▶ [Task prompt]
Find the word "will" in the data. Return every line where it appears.

Saved entries:
•••
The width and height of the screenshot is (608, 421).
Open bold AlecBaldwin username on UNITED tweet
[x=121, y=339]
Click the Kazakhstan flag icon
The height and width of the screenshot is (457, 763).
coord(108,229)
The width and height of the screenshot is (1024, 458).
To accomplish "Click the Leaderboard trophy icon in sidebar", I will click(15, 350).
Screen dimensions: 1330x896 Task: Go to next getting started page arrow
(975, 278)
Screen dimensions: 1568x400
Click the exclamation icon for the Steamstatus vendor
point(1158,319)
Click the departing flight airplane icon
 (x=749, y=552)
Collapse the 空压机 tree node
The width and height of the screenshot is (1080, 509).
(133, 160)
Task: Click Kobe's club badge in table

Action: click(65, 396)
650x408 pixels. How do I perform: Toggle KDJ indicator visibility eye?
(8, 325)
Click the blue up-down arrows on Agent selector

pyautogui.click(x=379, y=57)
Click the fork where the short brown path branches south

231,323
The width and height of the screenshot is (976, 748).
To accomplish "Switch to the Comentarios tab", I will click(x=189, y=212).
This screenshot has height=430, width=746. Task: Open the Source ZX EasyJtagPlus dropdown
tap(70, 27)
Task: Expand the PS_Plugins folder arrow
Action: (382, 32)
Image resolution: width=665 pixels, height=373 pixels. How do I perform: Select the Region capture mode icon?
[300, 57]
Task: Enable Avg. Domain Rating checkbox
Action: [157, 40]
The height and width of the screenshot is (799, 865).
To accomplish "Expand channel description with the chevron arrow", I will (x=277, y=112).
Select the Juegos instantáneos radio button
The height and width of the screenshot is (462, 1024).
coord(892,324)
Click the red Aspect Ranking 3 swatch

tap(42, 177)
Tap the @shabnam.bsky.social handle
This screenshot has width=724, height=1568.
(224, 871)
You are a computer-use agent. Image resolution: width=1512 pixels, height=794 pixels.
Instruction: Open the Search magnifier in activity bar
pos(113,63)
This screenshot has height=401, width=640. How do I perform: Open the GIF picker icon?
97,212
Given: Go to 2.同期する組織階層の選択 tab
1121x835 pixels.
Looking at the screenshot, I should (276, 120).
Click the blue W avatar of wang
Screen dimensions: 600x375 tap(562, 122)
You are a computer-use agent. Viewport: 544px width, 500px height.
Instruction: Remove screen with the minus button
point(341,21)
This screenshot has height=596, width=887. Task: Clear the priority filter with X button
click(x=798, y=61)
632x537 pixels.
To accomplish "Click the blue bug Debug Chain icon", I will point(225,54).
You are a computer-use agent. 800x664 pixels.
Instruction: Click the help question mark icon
•••
▶ [Completed task]
To accomplish "Click the Leaderboard trophy icon in sidebar", I will click(15, 350).
To accomplish "Switch to the Comentarios tab", I will click(x=189, y=212).
To accomplish "Expand channel description with the chevron arrow", I will (x=277, y=112).
To accomplish "Click the blue bug Debug Chain icon", I will point(225,54).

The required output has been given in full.